Regulatory T cells fail to suppress CD4 + T‐bet + T cells in relapsing multiple sclerosis patients

Summary Multiple sclerosis (MS) is a chronic inflammatory demyelinating disease of the central nervous system and a defect in the regulatory T‐cell subset seems to be involved in the pathogenesis of the disease. Foxp3 is a transcription factor that is selectively expressed in CD4 +  CD25 + regulatory T cells and is required for their development and function. T‐bet is a key transcription factor for the development of T helper 1 (Th1) cells. We found that both the percentage of circulating CD4 +  CD25 +  Foxp3 + cells and Foxp3 expression were lower in relapsing‐remitting (RR) MS patients during relapses than during remission. Otherwise, the percentage of CD4 +  T‐bet + T cells and T‐bet expression in CD4 + T cells were higher in relapsing than in remitting RRMS patients. CD4 +  CD25 + T cells both from relapsing and from remitting RRMS patients showed significantly less capacity than corresponding cells from healthy subjects to suppress autologous CD4 +  CD25 − T‐cell proliferation, despite a similar Foxp3 expression level. CD4 +  CD25 + T cells from healthy subjects and patients in remission clearly reduced T‐bet mean fluorescence intensity (MFI) in CD4 +  CD25 − T cells up to a ratio of 1:10, whereas CD4 +  CD25 + T cells from patients in relapse were able to reduce T‐bet expression only at a high ratio.
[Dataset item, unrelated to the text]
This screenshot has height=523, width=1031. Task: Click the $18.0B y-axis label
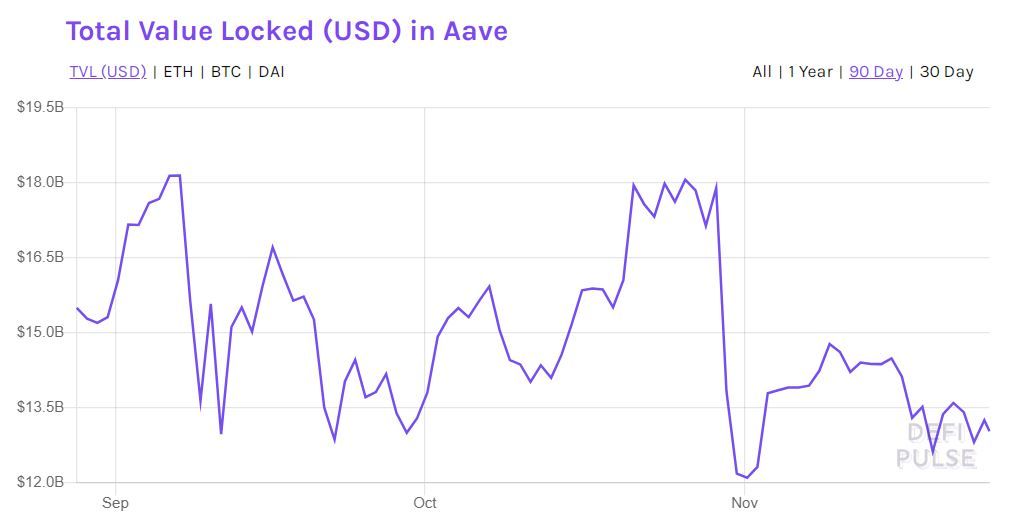click(x=40, y=182)
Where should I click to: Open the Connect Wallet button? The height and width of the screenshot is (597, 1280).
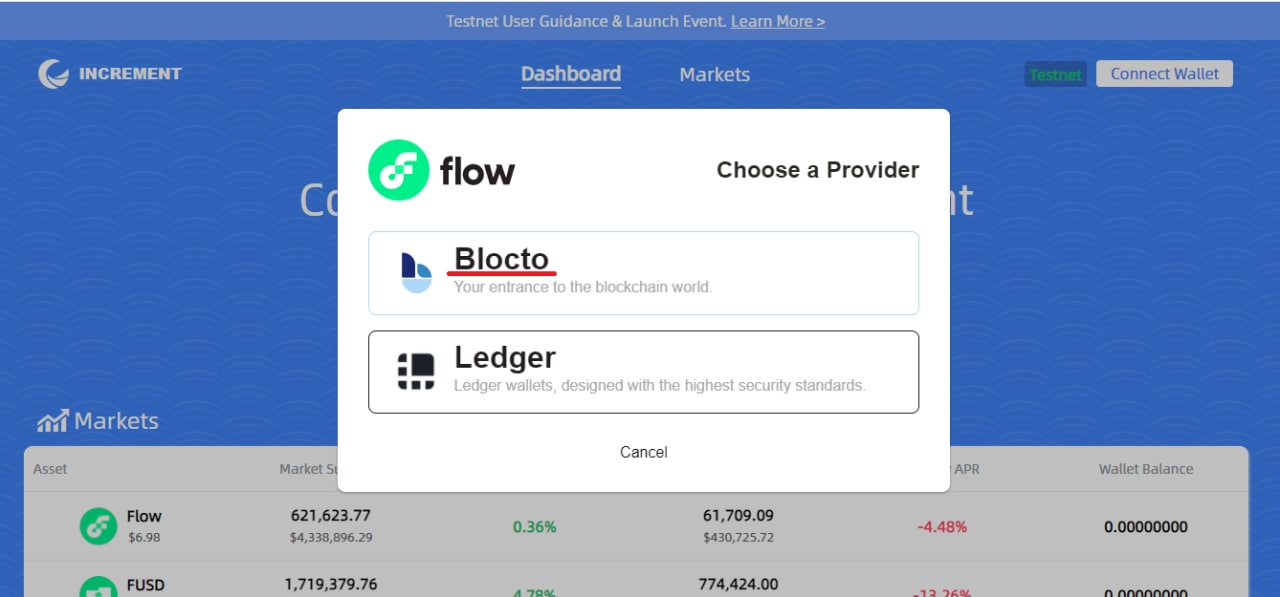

Our data indicate that the increased number of regulatory T (T‐reg) cells and the increased Foxp3 expression in circulating CD4 +  CD25 + T cells may contribute to the maintenance of tolerance in the remission phase of MS. Moreover, the inhibitory capacity of CD4 +  CD25 + T cells seems to be impaired in relapsing patients under inflammatory conditions, as shown by the high levels of T‐bet expression in CD4 +  T cells.